Source excerpt
Archive for April, 2010

20
Apr

Is it Time to Re-examine Your Concept of Success?

   Posted by: JohntheMentor    in Encouragement, Ideas, Strategy

Today’s post comes courtesy of a guest blogger, Susan Henderson (www.susanhenderson.com).  I have been following Susan’s newsletter “The Successful Dilettante” for a couple of years.    If you like this post, I would encourage you to check out Susan’s website and sign up for her newsletter.

Is it Time to Re-examine Your Concept of Success?

In writing or speaking about success so many self help experts and gurus will tell you that if you just do exactly what successful people are doing then you will also have success.

As if it is a given that borrowing someone else’s concept of success is the best way for you to attain success.

In fact, I am a long time subscriber to an e-newsletter from a success coach I greatly admire and as I was preparing my notes and thoughts to write this article his latest issue dropped into my inbox and, lo and behold, his main article was based on this premise of success: “Success is the predictable result of doing the things that others have done to create or achieve the results we want in our lives.” It’s his belief that success is based on learnable skills and tasks. And he goes on to say that “as long as we live in a predictable, orderly universe, success is basically an engineering problem.” I mean no disrespect to this gentleman and although there were many points in this article that I agree with, this wasn’t one of them. Holy Moly – What a left-brained concept!

While I agree that practice makes perfect, I don’t agree that one size fits all when it comes to defining or even achieving success. Many people think success is a goal to be achieved somewhere out there in the future and is usually attached to fame and/or fortune. I believe success is an ongoing process and is congruent with doing what you love. Dare I say it – success could actually be considered an emotion we would all like to feel. It is personal and only you can define what success means to you.

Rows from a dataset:
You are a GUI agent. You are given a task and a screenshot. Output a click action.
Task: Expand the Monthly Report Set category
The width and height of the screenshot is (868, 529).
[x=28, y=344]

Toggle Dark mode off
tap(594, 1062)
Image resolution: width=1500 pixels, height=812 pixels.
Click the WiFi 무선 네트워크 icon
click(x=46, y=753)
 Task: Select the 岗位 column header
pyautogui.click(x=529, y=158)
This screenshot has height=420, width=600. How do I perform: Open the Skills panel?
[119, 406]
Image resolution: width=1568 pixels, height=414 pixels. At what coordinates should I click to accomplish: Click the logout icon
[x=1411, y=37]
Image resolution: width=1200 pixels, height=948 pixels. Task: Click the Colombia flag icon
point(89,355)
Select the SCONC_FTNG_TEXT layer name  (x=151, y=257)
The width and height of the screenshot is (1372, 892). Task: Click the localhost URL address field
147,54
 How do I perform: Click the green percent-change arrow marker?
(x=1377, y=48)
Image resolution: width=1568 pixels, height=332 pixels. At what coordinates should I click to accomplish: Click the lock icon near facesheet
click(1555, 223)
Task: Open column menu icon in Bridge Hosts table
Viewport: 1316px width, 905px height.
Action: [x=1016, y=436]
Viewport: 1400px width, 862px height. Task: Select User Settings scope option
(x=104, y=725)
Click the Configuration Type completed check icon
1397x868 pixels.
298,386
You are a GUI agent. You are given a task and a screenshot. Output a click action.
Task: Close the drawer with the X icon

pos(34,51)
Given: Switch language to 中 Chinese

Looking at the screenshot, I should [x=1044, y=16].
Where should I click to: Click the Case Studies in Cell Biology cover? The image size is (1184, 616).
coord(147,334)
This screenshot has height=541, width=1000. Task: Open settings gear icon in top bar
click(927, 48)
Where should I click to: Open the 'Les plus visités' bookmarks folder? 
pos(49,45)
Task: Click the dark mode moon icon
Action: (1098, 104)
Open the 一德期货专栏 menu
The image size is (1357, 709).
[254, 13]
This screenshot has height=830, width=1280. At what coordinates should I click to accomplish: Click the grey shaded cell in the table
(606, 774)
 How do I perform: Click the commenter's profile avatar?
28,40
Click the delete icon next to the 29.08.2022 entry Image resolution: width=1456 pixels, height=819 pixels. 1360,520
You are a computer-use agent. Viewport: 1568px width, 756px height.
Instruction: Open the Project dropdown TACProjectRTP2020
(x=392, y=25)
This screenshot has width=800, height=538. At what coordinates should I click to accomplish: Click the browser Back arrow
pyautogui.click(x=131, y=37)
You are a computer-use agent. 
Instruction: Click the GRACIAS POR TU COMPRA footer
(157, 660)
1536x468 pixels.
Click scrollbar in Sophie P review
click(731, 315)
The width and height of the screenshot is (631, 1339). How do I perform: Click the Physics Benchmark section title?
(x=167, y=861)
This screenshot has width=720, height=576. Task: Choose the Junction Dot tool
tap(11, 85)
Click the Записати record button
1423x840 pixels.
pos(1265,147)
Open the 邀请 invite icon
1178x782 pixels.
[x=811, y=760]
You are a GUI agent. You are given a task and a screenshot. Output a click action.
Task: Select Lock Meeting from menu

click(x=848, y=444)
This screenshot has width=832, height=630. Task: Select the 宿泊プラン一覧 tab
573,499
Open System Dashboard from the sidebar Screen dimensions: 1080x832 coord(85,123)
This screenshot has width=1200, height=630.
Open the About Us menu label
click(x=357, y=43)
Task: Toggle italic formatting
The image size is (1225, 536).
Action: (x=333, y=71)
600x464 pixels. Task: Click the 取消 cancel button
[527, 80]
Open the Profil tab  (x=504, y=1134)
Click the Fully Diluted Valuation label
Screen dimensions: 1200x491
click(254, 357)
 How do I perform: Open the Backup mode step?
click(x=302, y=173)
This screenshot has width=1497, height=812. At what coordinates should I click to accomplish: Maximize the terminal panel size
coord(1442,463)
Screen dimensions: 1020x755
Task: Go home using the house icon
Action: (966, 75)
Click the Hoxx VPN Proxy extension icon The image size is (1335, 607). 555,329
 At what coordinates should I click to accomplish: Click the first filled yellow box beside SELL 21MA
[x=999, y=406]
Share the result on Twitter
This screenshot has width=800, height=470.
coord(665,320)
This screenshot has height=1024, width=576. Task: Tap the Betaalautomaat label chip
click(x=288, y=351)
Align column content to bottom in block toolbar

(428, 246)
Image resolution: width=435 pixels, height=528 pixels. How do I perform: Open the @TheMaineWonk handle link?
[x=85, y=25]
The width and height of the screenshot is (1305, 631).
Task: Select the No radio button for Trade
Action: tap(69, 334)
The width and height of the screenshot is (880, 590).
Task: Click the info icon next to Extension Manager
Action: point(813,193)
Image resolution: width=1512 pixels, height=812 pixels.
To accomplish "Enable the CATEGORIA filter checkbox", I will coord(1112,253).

Written tasks
1 – In the blog post on success, what is the name of Susan Henderson's newsletter?
2 – Rewrite the blog post on success from "Posted by: JohntheMentor" to "to attain success.", replacing "gurus" with "mentors".

Responses to the exercise
1 – The Successful Dilettante

2 –
Posted by: JohntheMentor    in Encouragement, Ideas, Strategy

Today’s post comes courtesy of a guest blogger, Susan Henderson (www.susanhenderson.com).  I have been following Susan’s newsletter “The Successful Dilettante” for a couple of years.    If you like this post, I would encourage you to check out Susan’s website and sign up for her newsletter.

Is it Time to Re-examine Your Concept of Success?

In writing or speaking about success so many self help experts and mentors will tell you that if you just do exactly what successful people are doing then you will also have success.

As if it is a given that borrowing someone else’s concept of success is the best way for you to attain success.